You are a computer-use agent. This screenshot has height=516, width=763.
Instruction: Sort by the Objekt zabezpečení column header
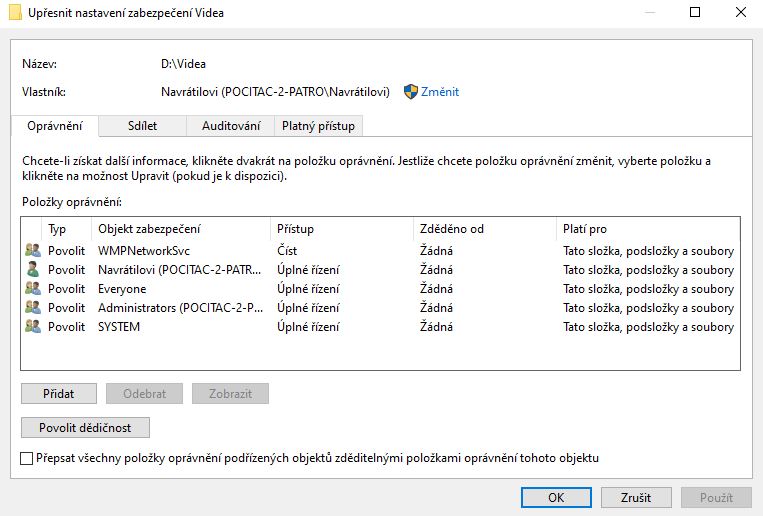(x=180, y=229)
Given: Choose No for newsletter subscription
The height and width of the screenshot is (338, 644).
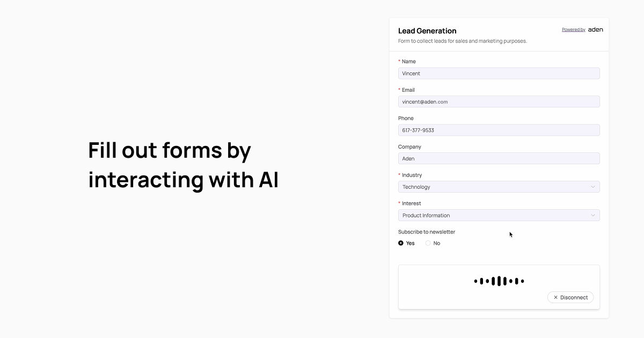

What to produce:
Do not include pictures. Copy only the lines running from the line with "Instruction: Sort by" through the last line of the records, exactly as they appear.

Output of the task:
Instruction: Sort by the Objekt zabezpečení column header
(x=180, y=229)
Given: Choose No for newsletter subscription
The height and width of the screenshot is (338, 644).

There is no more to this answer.